J-C. Viala : Dans cette dynamique, la sécurité est toujours un sujet. Mais au final, les logiques actuelles ne sont pas si différentes de celles qui animaient l’entreprise et la DSI il y a quelques années. Il n’y a pas si longtemps de cela, l’accès à Internet n’allait pas de soi dans le milieu professionnel. Puis, entre nouveaux usages et préoccupations de sécurité, les accès web ont été ouverts. Aujourd’hui, les questions de sécurité sont un enjeu d’image fort pour la DSI, car elles sont typiquement celles qui la font passer pour un frein. L’effort de communication à fournir est très important.
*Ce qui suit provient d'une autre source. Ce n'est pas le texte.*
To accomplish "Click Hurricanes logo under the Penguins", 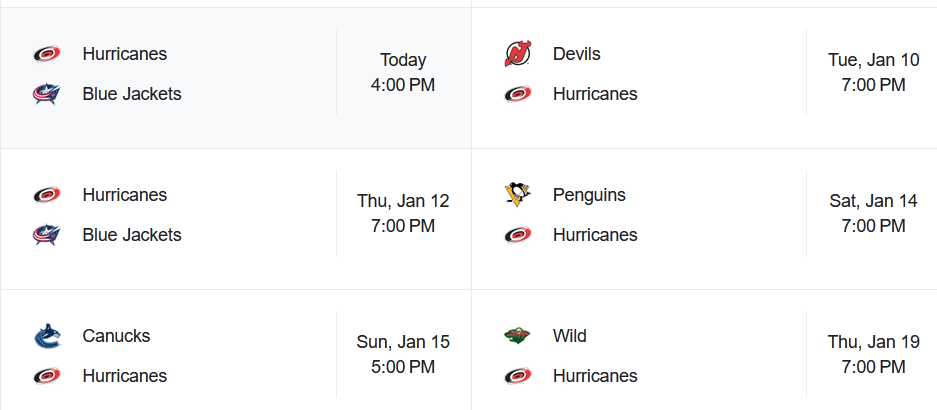I will pyautogui.click(x=517, y=235).
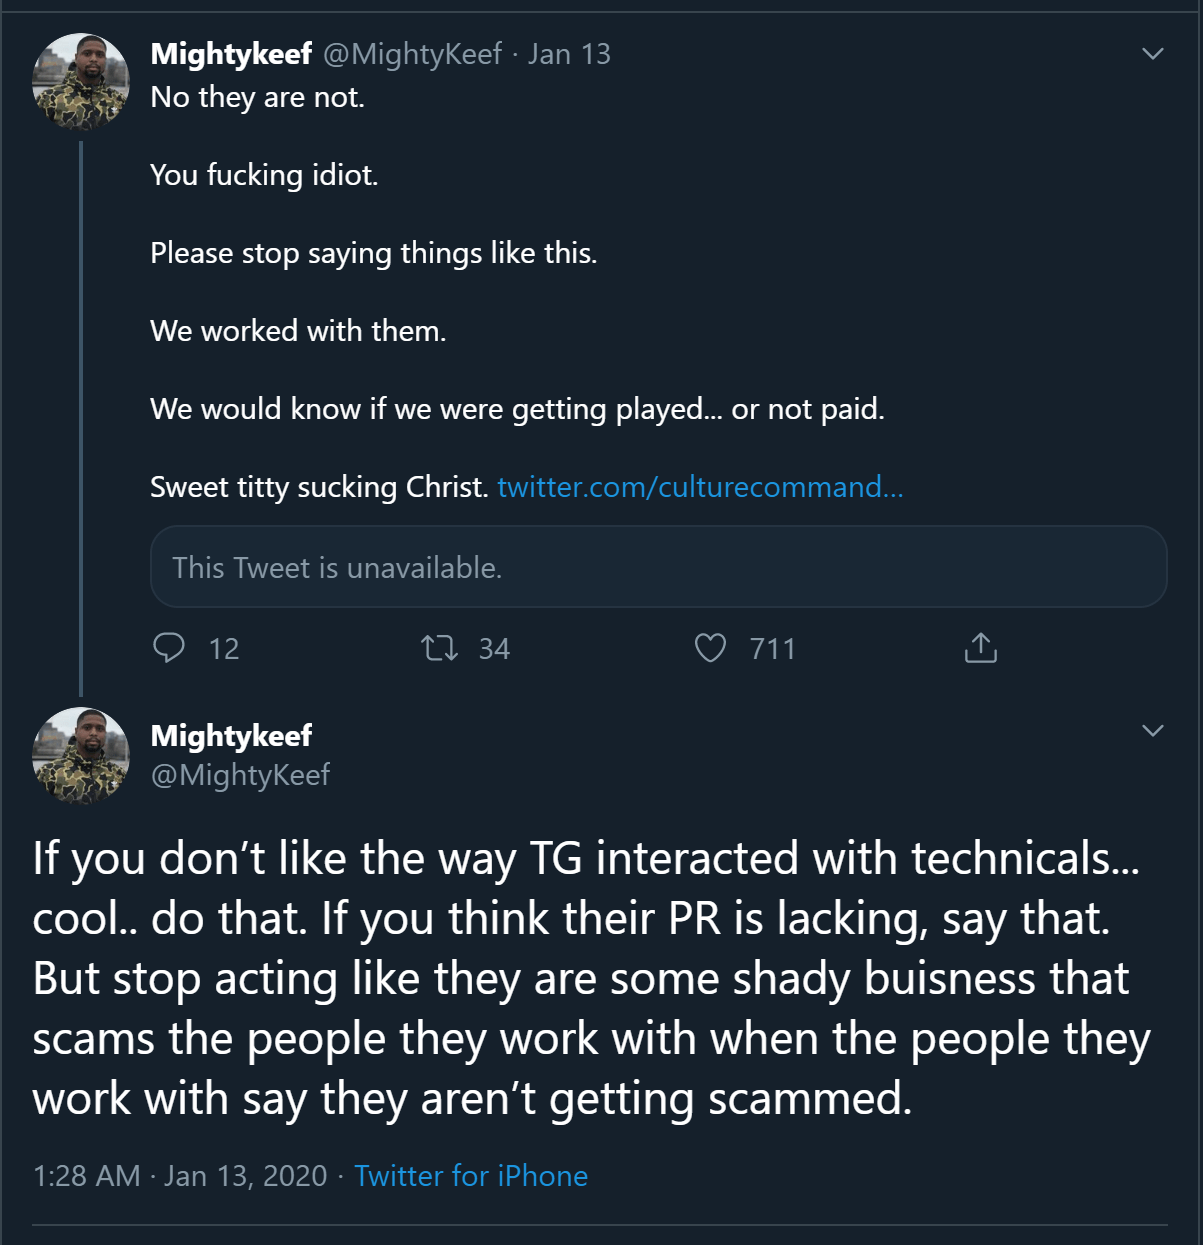Screen dimensions: 1203x1245
Task: Select the @MightyKeef handle on first tweet
Action: [413, 54]
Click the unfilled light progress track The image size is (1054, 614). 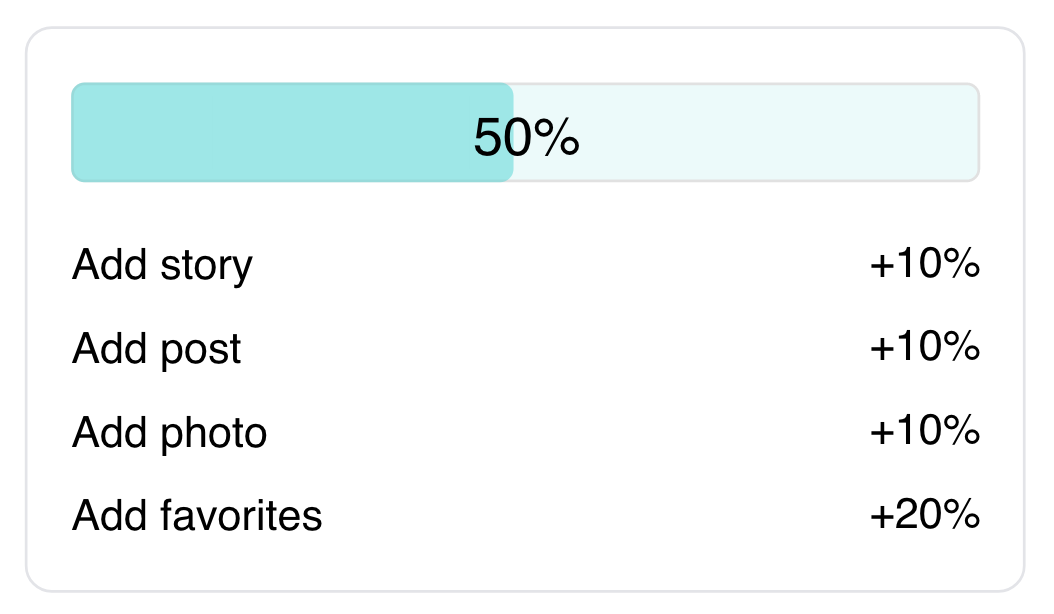coord(746,132)
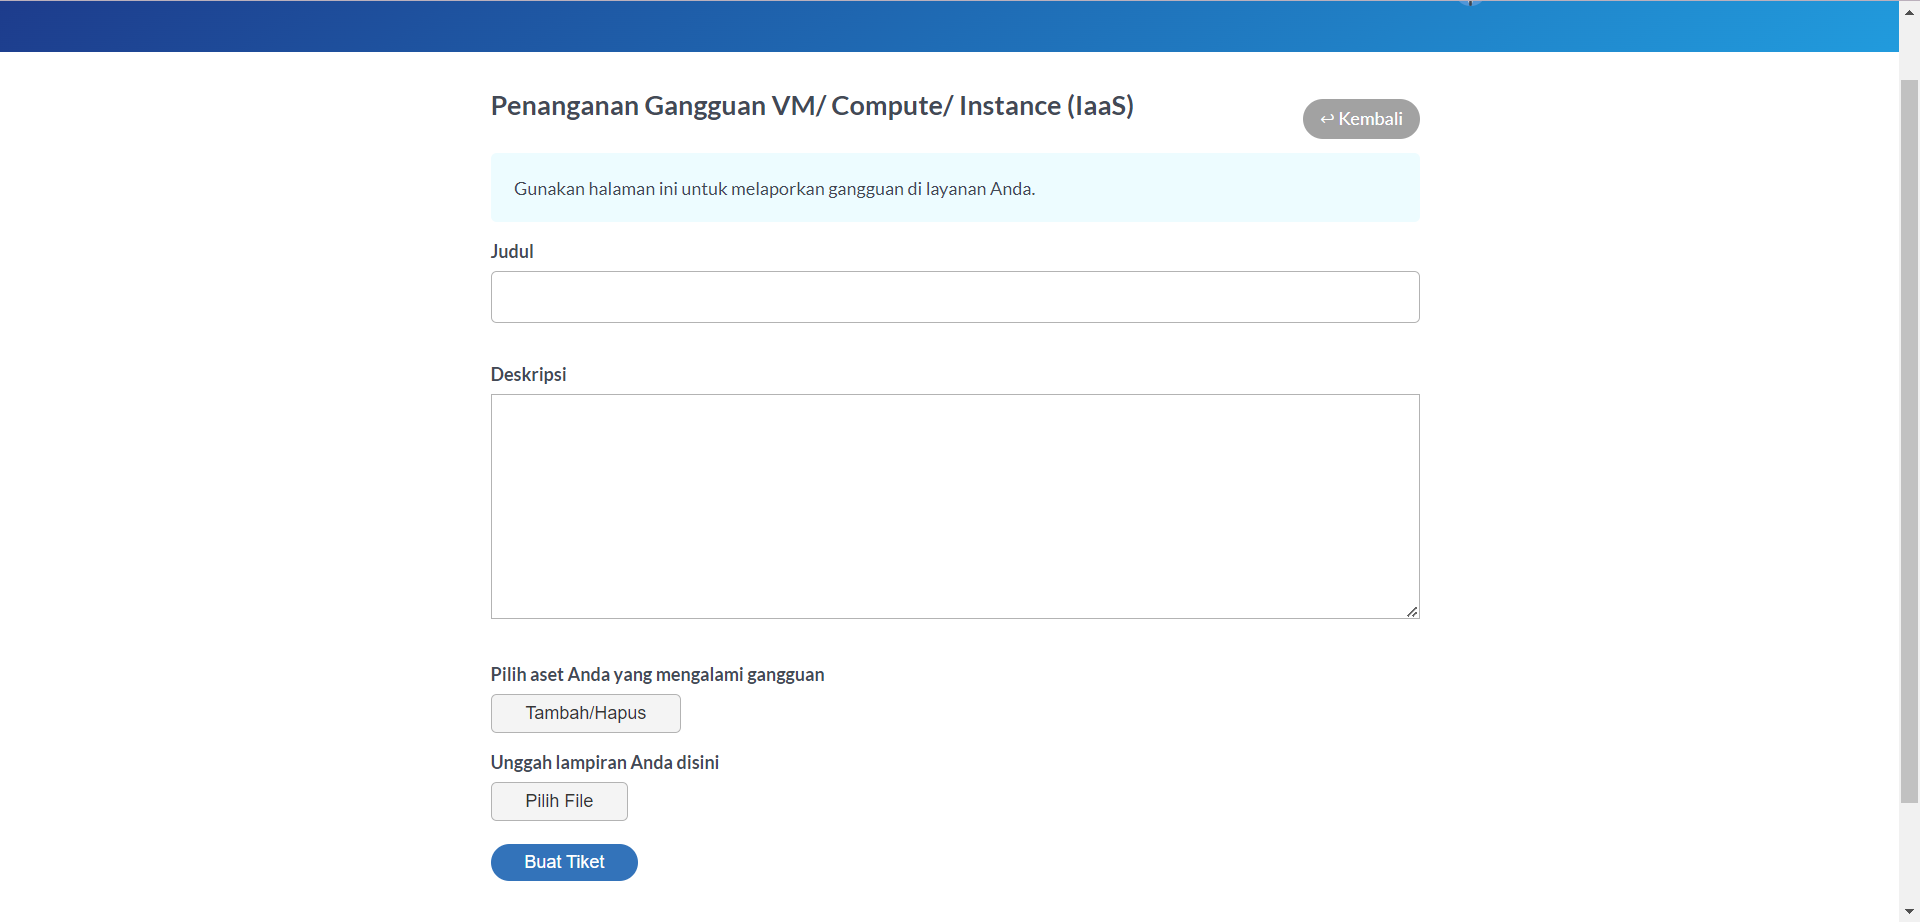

Comment conjuguer aujourd’hui nouveaux usages et sécurité ?
J-C. Viala : De manière générale, l’une des pistes que nous suivons de près sur le sujet, c’est la capacité à envoyer à l’utilisateur, à travers des petites applications et une interface intuitive, les fonctionnalités et les informations précises qu’il lui faut pour réaliser une tâche particulière. Pour l’utilisateur ce sera un avantage en termes d’ergonomie, d’usages, de gain de temps… et pour la DSI un vrai plus en termes de sécurité, grâce à la maitrise de l’information qui minimise proportionnellement les risques. Aujourd’hui, le moindre collaborateur croule sous l’information… l’enjeu de la technologie est aussi de résoudre cela. Y répondre est un excellent moyen pour la DSI d’apporter de la valeur aux métiers.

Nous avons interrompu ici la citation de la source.